Please swap "Viewport" for "Window" everywhere it occurs in the material below, and return every line otherwise unchanged.
§
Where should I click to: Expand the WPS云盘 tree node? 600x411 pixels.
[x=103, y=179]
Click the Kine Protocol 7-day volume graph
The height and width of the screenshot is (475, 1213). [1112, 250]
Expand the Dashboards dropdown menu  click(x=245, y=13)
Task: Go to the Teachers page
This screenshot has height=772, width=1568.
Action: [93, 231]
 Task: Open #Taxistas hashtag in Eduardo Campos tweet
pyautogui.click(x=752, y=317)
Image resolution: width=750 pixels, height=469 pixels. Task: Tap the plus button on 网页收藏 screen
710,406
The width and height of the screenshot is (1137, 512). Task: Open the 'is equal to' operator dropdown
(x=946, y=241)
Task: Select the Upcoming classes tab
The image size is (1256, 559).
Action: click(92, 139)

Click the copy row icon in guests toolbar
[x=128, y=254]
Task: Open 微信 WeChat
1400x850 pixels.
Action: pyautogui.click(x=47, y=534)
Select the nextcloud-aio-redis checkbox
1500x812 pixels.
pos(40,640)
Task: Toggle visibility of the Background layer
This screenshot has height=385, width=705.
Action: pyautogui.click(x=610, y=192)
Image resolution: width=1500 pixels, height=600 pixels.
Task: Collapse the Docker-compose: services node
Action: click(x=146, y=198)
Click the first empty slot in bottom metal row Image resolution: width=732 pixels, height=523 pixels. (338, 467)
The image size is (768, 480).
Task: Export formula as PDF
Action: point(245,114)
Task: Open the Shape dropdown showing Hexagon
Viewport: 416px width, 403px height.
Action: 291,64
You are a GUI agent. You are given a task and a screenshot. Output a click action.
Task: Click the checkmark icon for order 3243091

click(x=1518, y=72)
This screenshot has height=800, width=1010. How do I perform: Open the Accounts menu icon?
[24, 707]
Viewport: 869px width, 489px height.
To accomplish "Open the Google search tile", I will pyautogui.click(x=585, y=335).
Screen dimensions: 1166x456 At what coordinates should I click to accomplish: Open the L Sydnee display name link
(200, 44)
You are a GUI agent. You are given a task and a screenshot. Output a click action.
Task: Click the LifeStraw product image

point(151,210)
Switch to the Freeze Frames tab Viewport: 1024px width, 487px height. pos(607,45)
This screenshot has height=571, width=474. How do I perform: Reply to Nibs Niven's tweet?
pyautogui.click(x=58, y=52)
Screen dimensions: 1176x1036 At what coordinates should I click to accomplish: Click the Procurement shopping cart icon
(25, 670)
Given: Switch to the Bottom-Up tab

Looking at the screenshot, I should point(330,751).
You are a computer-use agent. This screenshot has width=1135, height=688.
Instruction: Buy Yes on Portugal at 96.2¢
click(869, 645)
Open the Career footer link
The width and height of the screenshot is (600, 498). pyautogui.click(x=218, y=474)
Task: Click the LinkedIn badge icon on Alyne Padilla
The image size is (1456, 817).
§
Task response -
Where should I click to: Expand the WPS云盘 tree node? 600x411 pixels.
[x=103, y=179]
Click the Kine Protocol 7-day volume graph
The height and width of the screenshot is (475, 1213). [1112, 250]
Expand the Dashboards dropdown menu  click(x=245, y=13)
Task: Go to the Teachers page
This screenshot has height=772, width=1568.
Action: [93, 231]
 Task: Open #Taxistas hashtag in Eduardo Campos tweet
pyautogui.click(x=752, y=317)
Image resolution: width=750 pixels, height=469 pixels. Task: Tap the plus button on 网页收藏 screen
710,406
The width and height of the screenshot is (1137, 512). Task: Open the 'is equal to' operator dropdown
(x=946, y=241)
Task: Select the Upcoming classes tab
The image size is (1256, 559).
Action: click(92, 139)

Click the copy row icon in guests toolbar
[x=128, y=254]
Task: Open 微信 WeChat
1400x850 pixels.
Action: pyautogui.click(x=47, y=534)
Select the nextcloud-aio-redis checkbox
1500x812 pixels.
pos(40,640)
Task: Toggle visibility of the Background layer
This screenshot has height=385, width=705.
Action: pyautogui.click(x=610, y=192)
Image resolution: width=1500 pixels, height=600 pixels.
Task: Collapse the Docker-compose: services node
Action: click(x=146, y=198)
Click the first empty slot in bottom metal row Image resolution: width=732 pixels, height=523 pixels. (338, 467)
The image size is (768, 480).
Task: Export formula as PDF
Action: point(245,114)
Task: Open the Shape dropdown showing Hexagon
Window: 416px width, 403px height.
Action: 291,64
You are a GUI agent. You are given a task and a screenshot. Output a click action.
Task: Click the checkmark icon for order 3243091

click(x=1518, y=72)
This screenshot has height=800, width=1010. How do I perform: Open the Accounts menu icon?
[24, 707]
Window: 869px width, 489px height.
To accomplish "Open the Google search tile", I will pyautogui.click(x=585, y=335).
Screen dimensions: 1166x456 At what coordinates should I click to accomplish: Open the L Sydnee display name link
(200, 44)
You are a GUI agent. You are given a task and a screenshot. Output a click action.
Task: Click the LifeStraw product image

point(151,210)
Switch to the Freeze Frames tab Window: 1024px width, 487px height. pos(607,45)
This screenshot has height=571, width=474. How do I perform: Reply to Nibs Niven's tweet?
pyautogui.click(x=58, y=52)
Screen dimensions: 1176x1036 At what coordinates should I click to accomplish: Click the Procurement shopping cart icon
(25, 670)
Given: Switch to the Bottom-Up tab

Looking at the screenshot, I should point(330,751).
You are a computer-use agent. This screenshot has width=1135, height=688.
Instruction: Buy Yes on Portugal at 96.2¢
click(869, 645)
Open the Career footer link
The width and height of the screenshot is (600, 498). pyautogui.click(x=218, y=474)
Task: Click the LinkedIn badge icon on Alyne Padilla
The image size is (1456, 817).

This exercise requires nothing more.